L’embuscade était bien montée. Les corpos y étaient tombés comme prévu. Seulement, ils avaient eu la malencontreuse idée de faire suivre un deuxième convoi, plus armé celui-là. La situation n’évoluait pas comme Jake l’aurait voulu, et il comprit vite que le moment de se retirer était venu. Il beugla dans son com :
– Unités de réserve. Envoyez une double salve sur notre position, ECM en premier, puis explosifs. Et clouez-moi cet hélico. A toute l’équipe. On gicle, gardez la mine en position !
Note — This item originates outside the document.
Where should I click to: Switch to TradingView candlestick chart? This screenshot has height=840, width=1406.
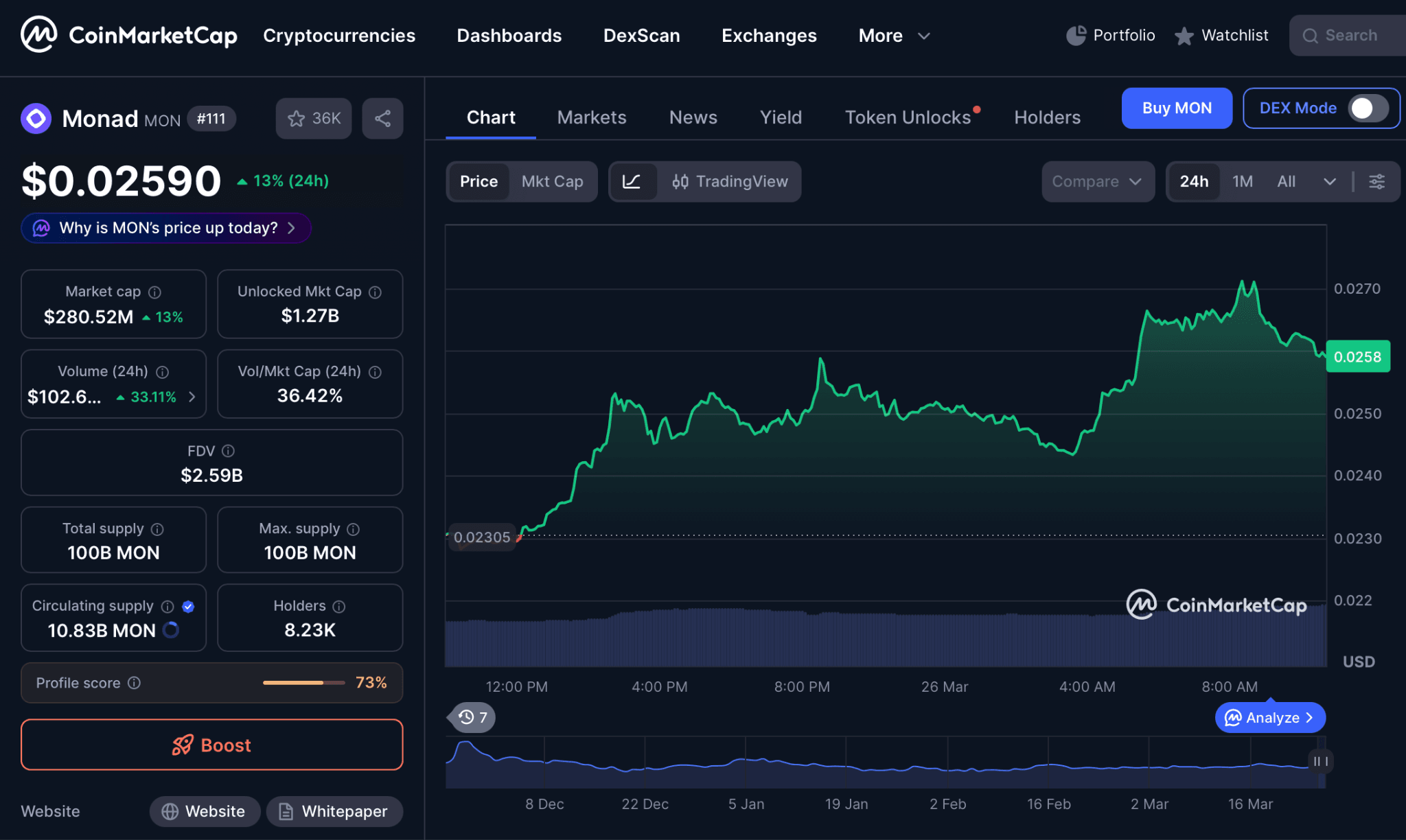pyautogui.click(x=730, y=181)
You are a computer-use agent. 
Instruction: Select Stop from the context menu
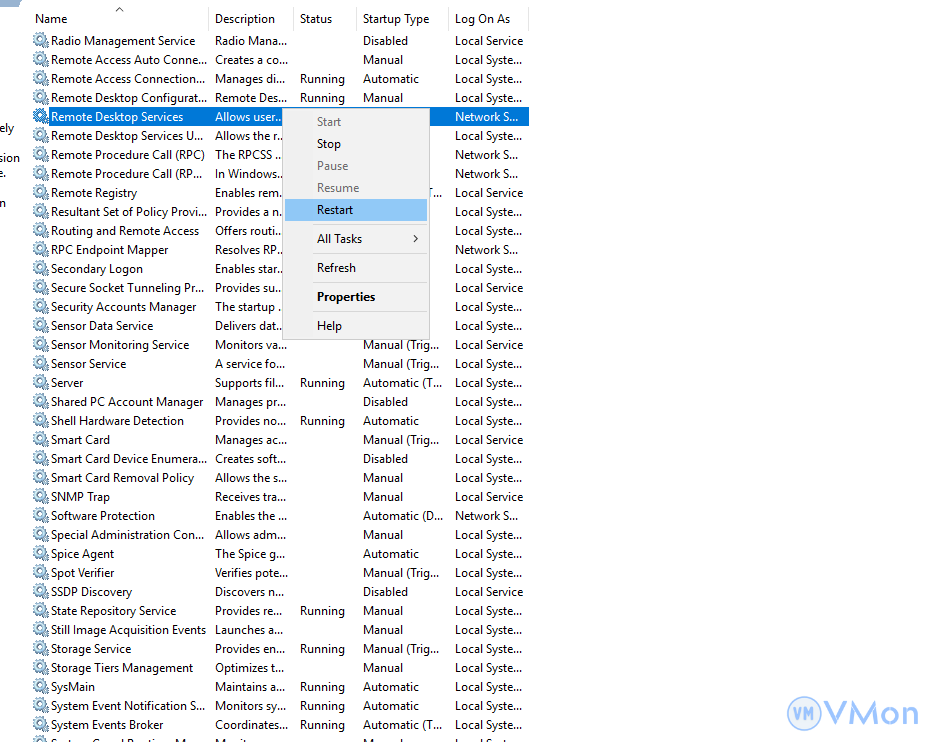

Il n’avait pas terminé que des sifflements suraigus provenaient du sud, où il avait placé sa réserve. Profitant de l’ouverture, il avait ciblé l’un des camions du deuxième convoi, et déclenché le pointeur laser. Cette fois, quand il appuya sur la détente, rien ne sortit de sa moto. Pourtant un point rassurant apparut dans son viseur, point remplacé par une gerbe de flammes à l’impact du missile. Ses caméras enregistraient. Il se laissa entraîner par son bolide, en direction de ses troupes. Les soldats corporatistes terminaient de se mettre en  place et commençaient à organiser une batterie. Il était temps d’être à couvert. Derrière lui, l’hélicoptère de combat voyait arriver deux flèches lumineuses. Son canon rapide les pointa immédiatement, faisant jaillir un déluge de feu de ses flancs. L’un des missiles s’alluma, inutile, à cinquante mètres de sa cible. L’autre arrivait plus près, beaucoup plus près, poursuivi par une gerbe de feu. Un projectile le toucha enfin, déclenchant une explosion mineure à l’impact, mais le bolide était déjà arrivé trop près : l’explosion finale déchiqueta la cabine de l’engin volant, qui s’écrasa en flammes pendant que son rotor détaché faisait des ravages parmi les soldats corporatistes.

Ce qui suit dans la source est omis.